Homicide? “Not the mothers in my practice,” you may say, but, if not homicide, drug-related deaths (3.68 per 100,000 person-years) and suicide (1.42 per 100,000 person-years) together comprise 18% of all maternal deaths. Non-Hispanic White women, Medicaid-insured women, and women residing in smaller cities were especially likely to die from drugs or suicide. More than half (54.3%) of perinatal suicides involve intimate partner conflict, which increases the risk ninefold. Perinatal mood disorders, affecting up to 15% of pregnant and postpartum U.S. women, is also a risk factor in substance abuse, opioid overdose death, and suicide.

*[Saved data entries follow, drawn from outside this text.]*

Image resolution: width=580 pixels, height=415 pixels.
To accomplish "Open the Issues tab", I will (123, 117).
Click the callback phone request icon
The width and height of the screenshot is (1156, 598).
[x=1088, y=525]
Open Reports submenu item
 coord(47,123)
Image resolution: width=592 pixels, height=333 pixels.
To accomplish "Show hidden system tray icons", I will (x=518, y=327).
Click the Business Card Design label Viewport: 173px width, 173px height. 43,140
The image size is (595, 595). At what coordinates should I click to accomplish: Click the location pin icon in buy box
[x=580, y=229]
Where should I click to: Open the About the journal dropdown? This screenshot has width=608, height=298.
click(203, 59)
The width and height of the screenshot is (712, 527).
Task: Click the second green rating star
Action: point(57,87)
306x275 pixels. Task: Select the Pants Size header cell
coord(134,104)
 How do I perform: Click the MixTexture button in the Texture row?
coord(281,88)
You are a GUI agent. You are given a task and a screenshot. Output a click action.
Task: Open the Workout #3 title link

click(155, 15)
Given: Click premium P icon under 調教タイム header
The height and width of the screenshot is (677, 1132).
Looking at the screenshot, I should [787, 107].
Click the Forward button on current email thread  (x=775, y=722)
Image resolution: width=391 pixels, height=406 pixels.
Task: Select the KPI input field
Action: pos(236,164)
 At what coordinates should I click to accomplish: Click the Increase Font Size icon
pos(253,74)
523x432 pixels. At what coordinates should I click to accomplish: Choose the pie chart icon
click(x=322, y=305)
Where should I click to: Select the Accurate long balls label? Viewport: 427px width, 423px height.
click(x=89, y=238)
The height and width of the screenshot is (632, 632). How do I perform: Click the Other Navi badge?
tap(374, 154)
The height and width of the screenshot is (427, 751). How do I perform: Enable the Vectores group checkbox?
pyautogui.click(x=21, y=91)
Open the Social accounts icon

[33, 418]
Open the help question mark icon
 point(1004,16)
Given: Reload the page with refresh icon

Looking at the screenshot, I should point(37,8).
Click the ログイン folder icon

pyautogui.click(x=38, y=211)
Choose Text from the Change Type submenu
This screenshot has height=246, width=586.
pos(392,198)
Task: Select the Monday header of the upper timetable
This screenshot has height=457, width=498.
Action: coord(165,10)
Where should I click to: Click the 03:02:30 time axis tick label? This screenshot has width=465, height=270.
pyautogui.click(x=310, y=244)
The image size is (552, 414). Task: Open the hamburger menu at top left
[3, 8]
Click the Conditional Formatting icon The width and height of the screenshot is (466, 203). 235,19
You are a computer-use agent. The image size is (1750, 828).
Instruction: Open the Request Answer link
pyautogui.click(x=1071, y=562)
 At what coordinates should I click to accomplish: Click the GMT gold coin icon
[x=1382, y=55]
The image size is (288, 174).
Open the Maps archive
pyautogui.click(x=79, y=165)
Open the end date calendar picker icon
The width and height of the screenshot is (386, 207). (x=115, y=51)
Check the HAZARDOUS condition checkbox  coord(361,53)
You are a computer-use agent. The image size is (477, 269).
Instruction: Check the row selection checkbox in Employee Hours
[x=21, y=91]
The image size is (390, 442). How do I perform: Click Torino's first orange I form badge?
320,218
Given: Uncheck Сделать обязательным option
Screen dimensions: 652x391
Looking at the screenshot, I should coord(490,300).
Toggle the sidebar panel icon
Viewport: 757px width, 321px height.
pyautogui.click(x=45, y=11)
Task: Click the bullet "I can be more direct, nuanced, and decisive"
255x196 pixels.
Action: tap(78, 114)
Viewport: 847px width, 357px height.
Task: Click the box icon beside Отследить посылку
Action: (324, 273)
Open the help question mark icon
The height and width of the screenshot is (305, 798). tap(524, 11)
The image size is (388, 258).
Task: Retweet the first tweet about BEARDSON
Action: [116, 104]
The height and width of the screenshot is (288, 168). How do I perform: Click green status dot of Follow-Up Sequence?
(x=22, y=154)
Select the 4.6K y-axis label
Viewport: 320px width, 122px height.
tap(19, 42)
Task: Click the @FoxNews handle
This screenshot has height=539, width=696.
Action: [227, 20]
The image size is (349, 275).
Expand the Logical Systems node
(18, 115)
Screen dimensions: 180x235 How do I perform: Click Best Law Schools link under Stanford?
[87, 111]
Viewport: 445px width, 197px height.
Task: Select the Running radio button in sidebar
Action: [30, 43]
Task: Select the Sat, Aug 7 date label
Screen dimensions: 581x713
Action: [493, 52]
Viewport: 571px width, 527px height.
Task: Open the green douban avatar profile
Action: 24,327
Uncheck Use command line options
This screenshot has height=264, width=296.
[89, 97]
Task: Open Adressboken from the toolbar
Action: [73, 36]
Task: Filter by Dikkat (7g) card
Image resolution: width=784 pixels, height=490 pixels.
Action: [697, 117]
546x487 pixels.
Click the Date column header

And substance use has gotten more dangerous with the increase in fentanyl lacing. Pregnancy-associated deaths (4%-10% of deaths) involving opioids more than doubled between 2007 and 2016, and, although the rates are higher for Black women, the increase has been greater for non-Hispanic White women. Two-thirds of those deaths occur between 6 and 12 months postpartum, on our watch. Although many women decrease substance use during pregnancy, they may fall back into substance use (rates increase 4 times by 7-12 months after delivery) and not continue to receive treatment. Although pharmacotherapy (e.g., methadone, buprenorphine treatment) is the current standard of care for opioid use disorder (OUD) during pregnancy, nearly half receiving treatment in publicly funded centers are not receiving these medications and others may lose insurance or access to pregnancy-related treatment programs after delivery, increasing risk of relapse. Stigma, and punitive or discriminatory approaches to pregnant women with OUD (e.g., jail, removal of children) can dissuade them from participating in treatment, increasing overdose risk.

It is important to note that in more than half of the 41 deaths from violent trauma in one study (including 22 homicides), obstetrical providers knew of or suspected IPV. Also, the vast majority (74%) of those who died by drugs or suicide had made one or more emergency department or hospital visit between their delivery and death, and 39% had made three or more visits. Without knowing if anything was done in those cases, we also know that, in addition to thorough, compassionate providers, there is sometimes segmentation of responsibility, insensitivity, discrimination, racism, stigma, inequity, lack of resources, lack of access, lack of payment mechanisms, legal issues for immigrants, time constraints, and other systemic deficits that may hinder effective care for these and subsequent women.